Collected data entries
[Start of section]

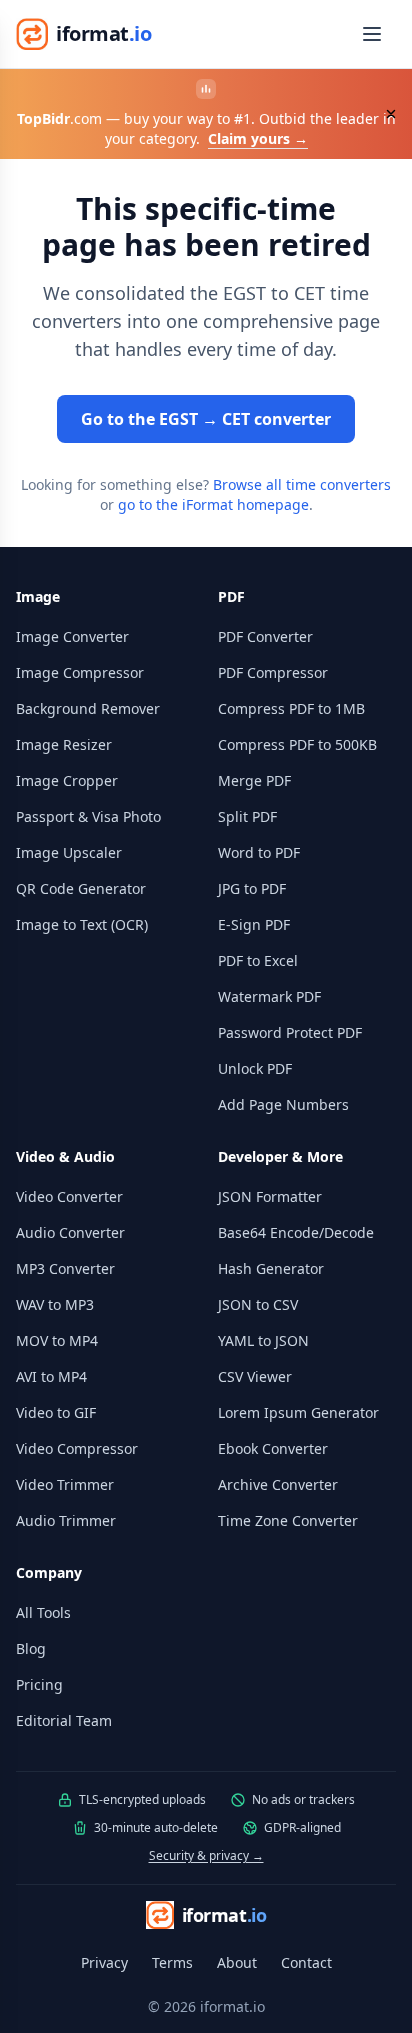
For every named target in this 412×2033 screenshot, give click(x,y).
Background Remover (88, 708)
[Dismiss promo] (391, 114)
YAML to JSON (263, 1340)
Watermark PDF (269, 996)
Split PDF (247, 816)
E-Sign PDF (254, 924)
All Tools (43, 1612)
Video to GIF (56, 1412)
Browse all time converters (302, 484)
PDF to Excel (258, 960)
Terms (172, 1962)
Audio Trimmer (66, 1520)
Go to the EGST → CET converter (206, 419)
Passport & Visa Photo (88, 816)
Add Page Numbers (283, 1104)
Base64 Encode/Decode (296, 1232)
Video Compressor (77, 1448)
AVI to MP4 (51, 1376)
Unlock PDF (255, 1068)
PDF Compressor (273, 672)
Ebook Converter (273, 1448)
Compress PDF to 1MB (291, 708)
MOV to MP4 (57, 1340)
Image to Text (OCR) (82, 924)
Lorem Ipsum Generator (298, 1412)
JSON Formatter (270, 1196)
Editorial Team (64, 1720)
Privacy (104, 1962)
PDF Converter (265, 636)
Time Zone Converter (288, 1520)
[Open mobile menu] (372, 34)
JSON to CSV (258, 1304)
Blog (31, 1648)
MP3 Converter (65, 1268)
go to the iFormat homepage (213, 504)
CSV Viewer (255, 1376)
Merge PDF (254, 780)
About (237, 1962)
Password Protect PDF (290, 1032)
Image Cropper (67, 780)
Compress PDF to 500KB (297, 744)
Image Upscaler (69, 852)
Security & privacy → (206, 1855)
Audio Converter (70, 1232)
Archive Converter (278, 1484)
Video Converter (69, 1196)
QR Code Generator (81, 888)
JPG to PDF (252, 888)
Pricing (39, 1684)
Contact (306, 1962)
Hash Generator (271, 1268)
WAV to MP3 (55, 1304)
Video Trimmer (65, 1484)
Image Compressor (80, 672)
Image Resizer (64, 744)
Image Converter (72, 636)
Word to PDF (259, 852)
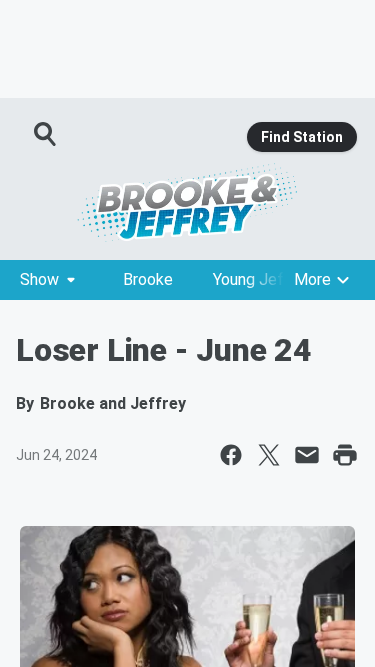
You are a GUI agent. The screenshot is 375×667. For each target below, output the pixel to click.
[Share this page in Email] (307, 455)
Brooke (148, 279)
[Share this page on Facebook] (231, 455)
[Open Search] (46, 134)
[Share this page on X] (269, 455)
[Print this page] (345, 455)
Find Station (302, 137)
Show (39, 279)
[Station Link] (187, 202)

[End of section]

Each entry above is to be given again exactly, and any image in it is to be dropped.

For every named target in this 412×2033 screenshot, give click(x,y).
Background Remover (88, 708)
[Dismiss promo] (391, 114)
YAML to JSON (263, 1340)
Watermark PDF (269, 996)
Split PDF (247, 816)
E-Sign PDF (254, 924)
All Tools (43, 1612)
Video to GIF (56, 1412)
Browse all time converters (302, 484)
PDF to Excel (258, 960)
Terms (172, 1962)
Audio Trimmer (66, 1520)
Go to the EGST → CET converter (206, 419)
Passport & Visa Photo (88, 816)
Add Page Numbers (283, 1104)
Base64 Encode/Decode (296, 1232)
Video Compressor (77, 1448)
AVI to MP4 (51, 1376)
Unlock PDF (255, 1068)
PDF Compressor (273, 672)
Ebook Converter (273, 1448)
Compress PDF to 1MB (291, 708)
MOV to MP4 (57, 1340)
Image to Text (OCR) (82, 924)
Lorem Ipsum Generator (298, 1412)
JSON Formatter (270, 1196)
Editorial Team (64, 1720)
Privacy (104, 1962)
PDF Converter (265, 636)
Time Zone Converter (288, 1520)
[Open mobile menu] (372, 34)
JSON to CSV (258, 1304)
Blog (31, 1648)
MP3 Converter (65, 1268)
go to the iFormat homepage (213, 504)
CSV Viewer (255, 1376)
Merge PDF (254, 780)
About (237, 1962)
Password Protect PDF (290, 1032)
Image Cropper (67, 780)
Compress PDF to 500KB (297, 744)
Image Upscaler (69, 852)
Security & privacy → (206, 1855)
Audio Converter (70, 1232)
Archive Converter (278, 1484)
Video Converter (69, 1196)
QR Code Generator (81, 888)
JPG to PDF (252, 888)
Pricing (39, 1684)
Contact (306, 1962)
Hash Generator (271, 1268)
WAV to MP3 (55, 1304)
Video Trimmer (65, 1484)
Image Compressor (80, 672)
Image Resizer (64, 744)
Image Converter (72, 636)
Word to PDF (259, 852)
You are a GUI agent. The screenshot is 375×667. For each target below, output the pixel to click.
[Share this page in Email] (307, 455)
Brooke (148, 279)
[Share this page on Facebook] (231, 455)
[Open Search] (46, 134)
[Share this page on X] (269, 455)
[Print this page] (345, 455)
Find Station (302, 137)
Show (39, 279)
[Station Link] (187, 202)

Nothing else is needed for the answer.